Mon petit bonhomme… Quand tu es sorti de l’école mardi dernier, tu m’as parlé de la guerre 14-18, des Poilus, des tranchées. En cette veille de l’Armistice, vous aviez visionné avec ta classe un film sur la Première Guerre Mondiale et ça t’a beaucoup intéressé. L’assassinat du Duc Ferdinand s’est transformé en «Ils ont tué un Prince du Sahara» mais à part ce petit anachronisme tu as bien retenu et compris ce qu’était la Guerre de 14-18. L’enfer que vivaient les soldats dans les tranchées, les uniformes bleus et rouges trop voyants et la date du 11 novembre qui est maintenant un jour férié pour célébrer la fin de la guerre. Tu m’as même parlé de la condition de la femme à cette époque et ton magnifique «Tu te rends compte Maman les femmes elles ne pouvaient pas voter !» m’a rendue bien fière de toi. Ce mardi soir, veille de l’Armistice je t’ai trouvé un peu plus grand que le matin, quand je t’avais laissé au portail de l’école. Et c’est convaincue et sure de moi que je t’ai dit que c’était très loin tout ça et que non il n’y avait pas la guerre en France, depuis bien longtemps maintenant.
Mon petit garçon… Quand tu es sorti de l’école vendredi soir, tu m’as dit que tu aurais bien aimé aller au stade avec tes copains d’école pour regarder France-Allemagne. Je t’ai répondu que tu aurais le droit de regarder le match vu qu’il n’y avait pas d’école demain. Et je t’ai dit ensuite que les matchs de foot au stade, avec ton papa on aimait bien t’y emmener quand il fait beau, au printemps ou en été. Et quand tu t’es endormi à la 37e minute de jeu, tu n’as pas vu le but de Giroud, ton Giroud adoré et tu as fermé les yeux sur ce qui allait devenir une abominable soirée.
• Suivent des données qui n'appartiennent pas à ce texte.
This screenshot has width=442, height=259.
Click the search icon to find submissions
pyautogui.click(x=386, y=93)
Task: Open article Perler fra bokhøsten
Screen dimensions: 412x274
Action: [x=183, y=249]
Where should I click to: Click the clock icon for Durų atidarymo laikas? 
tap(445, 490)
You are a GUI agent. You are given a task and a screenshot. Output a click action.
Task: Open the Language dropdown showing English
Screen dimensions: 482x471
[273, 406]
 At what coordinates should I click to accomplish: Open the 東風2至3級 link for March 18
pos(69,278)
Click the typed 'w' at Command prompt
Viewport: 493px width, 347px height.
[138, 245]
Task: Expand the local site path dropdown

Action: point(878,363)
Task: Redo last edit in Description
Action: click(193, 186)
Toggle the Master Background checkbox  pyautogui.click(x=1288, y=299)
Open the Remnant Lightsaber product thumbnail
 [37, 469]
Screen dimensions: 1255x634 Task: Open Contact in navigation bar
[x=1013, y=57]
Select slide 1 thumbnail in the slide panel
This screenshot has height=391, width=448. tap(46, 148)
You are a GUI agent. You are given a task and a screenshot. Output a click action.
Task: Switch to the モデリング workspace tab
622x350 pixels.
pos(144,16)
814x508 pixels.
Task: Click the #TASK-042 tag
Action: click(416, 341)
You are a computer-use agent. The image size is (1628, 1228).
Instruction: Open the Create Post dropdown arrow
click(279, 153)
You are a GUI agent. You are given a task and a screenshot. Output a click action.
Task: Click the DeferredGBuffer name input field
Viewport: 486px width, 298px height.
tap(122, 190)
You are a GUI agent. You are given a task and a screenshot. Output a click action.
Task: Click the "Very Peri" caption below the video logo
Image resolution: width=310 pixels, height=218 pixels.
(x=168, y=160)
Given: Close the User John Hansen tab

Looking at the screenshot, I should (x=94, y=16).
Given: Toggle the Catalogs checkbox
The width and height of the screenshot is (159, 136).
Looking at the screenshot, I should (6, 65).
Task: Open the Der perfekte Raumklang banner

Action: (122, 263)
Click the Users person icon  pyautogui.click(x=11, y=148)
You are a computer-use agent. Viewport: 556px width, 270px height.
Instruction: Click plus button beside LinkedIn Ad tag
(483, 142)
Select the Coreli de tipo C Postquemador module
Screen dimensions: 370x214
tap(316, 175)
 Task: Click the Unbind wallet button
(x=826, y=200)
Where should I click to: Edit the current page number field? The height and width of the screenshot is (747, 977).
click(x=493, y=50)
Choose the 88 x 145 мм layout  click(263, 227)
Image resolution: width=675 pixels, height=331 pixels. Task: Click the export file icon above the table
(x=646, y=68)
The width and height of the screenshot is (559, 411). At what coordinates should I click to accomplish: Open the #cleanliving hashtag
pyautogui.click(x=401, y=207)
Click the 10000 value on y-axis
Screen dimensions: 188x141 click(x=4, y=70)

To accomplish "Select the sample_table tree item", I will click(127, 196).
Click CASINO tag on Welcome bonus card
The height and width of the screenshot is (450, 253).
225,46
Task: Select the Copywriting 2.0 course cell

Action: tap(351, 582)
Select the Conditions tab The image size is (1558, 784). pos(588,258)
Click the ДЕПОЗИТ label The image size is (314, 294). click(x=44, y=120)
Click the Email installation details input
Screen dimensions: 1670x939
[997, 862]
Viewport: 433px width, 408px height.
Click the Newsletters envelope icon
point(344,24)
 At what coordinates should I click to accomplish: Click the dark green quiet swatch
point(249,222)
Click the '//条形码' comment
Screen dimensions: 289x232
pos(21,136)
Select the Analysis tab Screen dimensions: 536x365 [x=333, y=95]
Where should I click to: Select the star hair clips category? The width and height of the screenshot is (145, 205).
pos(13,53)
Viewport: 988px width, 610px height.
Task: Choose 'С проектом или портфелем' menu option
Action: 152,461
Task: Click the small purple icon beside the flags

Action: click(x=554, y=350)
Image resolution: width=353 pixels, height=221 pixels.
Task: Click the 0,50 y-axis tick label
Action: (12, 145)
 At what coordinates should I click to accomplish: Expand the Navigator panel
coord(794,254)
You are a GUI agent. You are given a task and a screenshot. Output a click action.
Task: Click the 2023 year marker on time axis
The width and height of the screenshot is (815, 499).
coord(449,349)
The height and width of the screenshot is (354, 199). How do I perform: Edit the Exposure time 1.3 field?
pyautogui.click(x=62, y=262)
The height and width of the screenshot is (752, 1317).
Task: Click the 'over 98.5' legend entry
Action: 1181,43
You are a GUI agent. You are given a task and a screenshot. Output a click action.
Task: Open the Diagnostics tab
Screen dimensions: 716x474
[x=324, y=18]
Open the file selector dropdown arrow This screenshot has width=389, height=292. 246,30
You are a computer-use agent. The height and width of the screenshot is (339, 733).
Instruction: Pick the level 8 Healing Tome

Ton papa t’a mis au lit et quand il est revenu, je découvrais l’horreur sur Twitter et nous n’avons pas réussi à détacher nos yeux de ce qui arrivait avant tard dans la nuit. J’ai vérifié plusieurs fois si la porte de ta chambre était bien fermée pour être sure que tu n’entendes rien de ce qui arrivait. Tu es entré au CP, l’école élémentaire, la cour de récré et les grands de 10-11 ans, tout a très vite tourné dans nos têtes et nous savions qu’il faudrait t’en parler. Mais pas demain, pas samedi. Je me suis dit que tu allais encore devoir grandir un peu plus vite, abandonner une petite part de l’innocence qui doit demeurer dans le coeur et les yeux des enfants bien au delà de six ans.
Mon bonhomme… Quand tu as entendu Papa parler avec un ami de la veille, tu as demandé ce qui était arrivé pendant le match. Nous avons détourné la conversation pour ne parler que de la victoire des Bleus. Difficile de te cacher notre effroi et notre peine pendant ces deux jours et c’est finalement le dimanche que tu as appris l’existence de ces actes terribles. Il fallait te préparer, vous alliez faire la minute de silence et en entendre parler à droite à gauche. Je travaillais donc c’est ton courageux Papa qui s’en est chargé. En te disant que des méchants avaient tué beaucoup de gentils mais qu’il ne fallait pas avoir peur parce qu’ils étaient morts. Que la police nous protégeait et qu’à la maison et à l’école tu étais en sécurité. Des mots simples que tu as compris mais qui en aucun cas ne devraient faire partie des histoires qu’on raconte à un petit garçon de 6 ans. Pour ton histoire du soir nous avons lu un livre où un petit lion peut tout faire et c’était agréable d’entendre ces mots-là avant que tu t’endormes.
Mon garçon… Quand tu t’es levé lundi matin, tu n’avais fait aucun cauchemar. Tu as mis un temps fou à mettre tes chaussons, comme tous les matins. Tu m’as demandé ce qu’il y aurait à manger à la cantine alors nous avons lu le menu, comme tous les matins. Ta soeur et ton frère ont commencé à t’embêter et tu as râlé, comme les Français tous les matins. Puis, entre deux cuillères de céréales, tu nous as demandé «Mais le Père Noël, il existe vraiment ? Dites moi la vérité !»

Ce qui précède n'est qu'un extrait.